O presidente da Comissão Europeia, Jean-Claude Juncker, chega à sede da União Europeia, em Bruxelas O presidente da Comissão Europeia, Jean-Claude Juncker, chega à sede da União Europeia, em Bruxelas

A União Europeia prolongou nesta sexta-feira por seis meses as sanções econômicas contra a Rússia e fez um gesto para a Ucrânia e a Geórgia ao suprimir a necessidade de vistos para estes países em caso de estadias curtas em seu território.

A última cúpula europeia de 2015 fechou um "ano dramático" marcado pelos atentados de Paris, a ameaça de uma saída da Grécia da zona do euro e uma grave crise migratória que ameaça suas bases - que, aliás, o Reino Unido pretende modificar.

A Itália pediu aos países membros que se reuniram na cúpula realizada nesta quinta e sexta-feira, em Bruxelas, que discutissem o tema das sanções que atingem duramente a economia russa.

A Rússia continuará estado sancionada até 31 de janeiro de 2016. Moscou é acusada pela UE e pelos Estados Unidos de estar diretamente envolvida no conflito interno na Ucrânia.

O governo de Vladimir Putin mantém por sua vez sanções comerciais contra o bloco de 28 países da UE.

- Troca de informação -

A luta contra o terrorismo também marcou a cúpula, a primeira reunião desde os ataques sangrentos em Paris em 13 de novembro, em que 130 pessoas morreram e centenas ficaram feridas.

"Os recentes ataques terroristas demonstram especialmente a urgência de melhorar a troca de informação relevante", disseram os líderes.

O presidente do Parlamento Europeu, Martin Schulz, evocou nesta sexta que 2015 foi "dramático".

Para 2016 "não tenho ilusões", disse o presidente da Comissão Europeia, Jean-Claude Juncker.

Questões econômicas, de energia, como o projeto da empresa russa Gazprom para um gasoduto até a Alemanha, e políticos mais uma vez mostraram as fissuras do bloco.

"A amizade e respeito que tenho pela chanceler alemã (Angela Merkel) não me impede de levantar questões", disse a repórteres o primeiro-ministro italiano, Matteo Renzi, referindo-se a um projeto europeu de garantia de depósitos para evitar movimentos de pânico bancário, e as diferenças sobre o projeto da Gazprom.

- Proteger Schengen -

Os atentados de Paris "só reforçaram nossa resolução por continuar combatendo o terrorismo", indicaram os líderes no encerramento da cúpula.

O presidente francês, François Hollande, destacou que os líderes deram seu apoio para que haja um "controle sistemático" de todas as fronteiras exteriores do bloco.

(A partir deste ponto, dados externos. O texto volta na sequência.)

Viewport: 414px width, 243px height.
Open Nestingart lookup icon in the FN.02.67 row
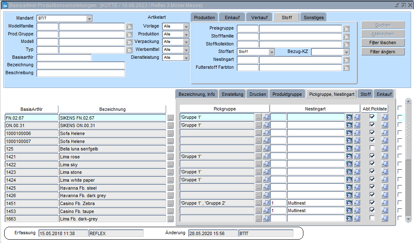349,118
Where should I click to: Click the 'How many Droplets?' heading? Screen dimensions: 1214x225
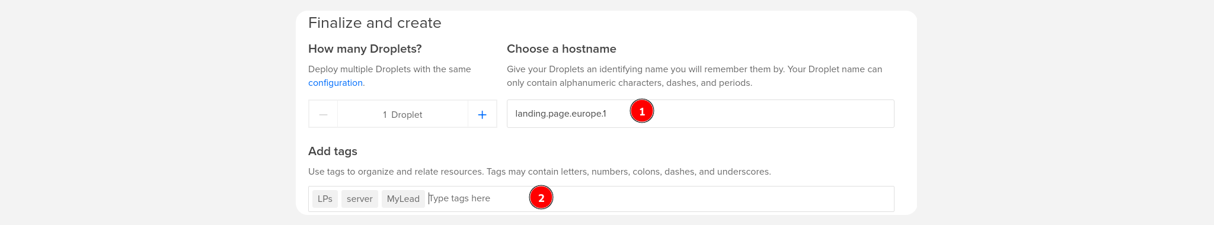pyautogui.click(x=365, y=49)
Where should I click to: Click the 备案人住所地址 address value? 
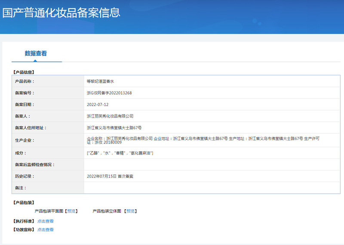coord(114,127)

"Isso nos permitirá verificar as entradas e saídas do território", disse Hollande, referindo-se a dados sobre os europeus para lutar na Síria nas fileiras dos jihadistas ou bancos de dados de suspeitos de colaboradores do "terrorismo".

Vários dos supostos autores dos atentados de Paris tinham viajado para a Síria e voltaram para a Europa sem serem detectados. As autoridades esperam que esse registro evite que uma situação semelhante se repita.

"Para que a integridade de Schengen (área de livre circulação) seja protegida, é essencial recuperar o controle das fronteiras externas", destacaram os 28 líderes nas conclusões.

- "A Europa está atrasada" -

Os líderes se comprometeram a conter o fluxo de migrantes para a UE e comprometeram-se a dar uma resposta até junho à proposta de criação de um corpo de guardas de fronteira europeus.

Para tanto, concordaram em avançar "rápido" nas medidas já decididas após duras negociações entre os 28 e sua aplicação no campo. Contam também com a Turquia, a quem prometeram 3 bilhões de euros em ajuda para filtrar suas fronteiras e acolha refugiados em seu território.

No que diz respeito às acusações sobre o ritmo lento de implementação do sistema em pontos críticos de entrada, Renzi soltou um alerta ao bloco.

"É a Europa que está atrasada no tema, não a Itália", afirmou, em referência aos parcos avanços na realocação de refugiados entre os países do bloco.

"Nós cumprimos com 50% de nossas obrigações em pontos críticos, diante de 0,2% de obrigações cumpridas em matéria de relocalização", agregou o líder italiano.

Ao todo, cerca de 950.000 imigrantes, essencialmente refugiados sírios, chegaram à Europa em 2015.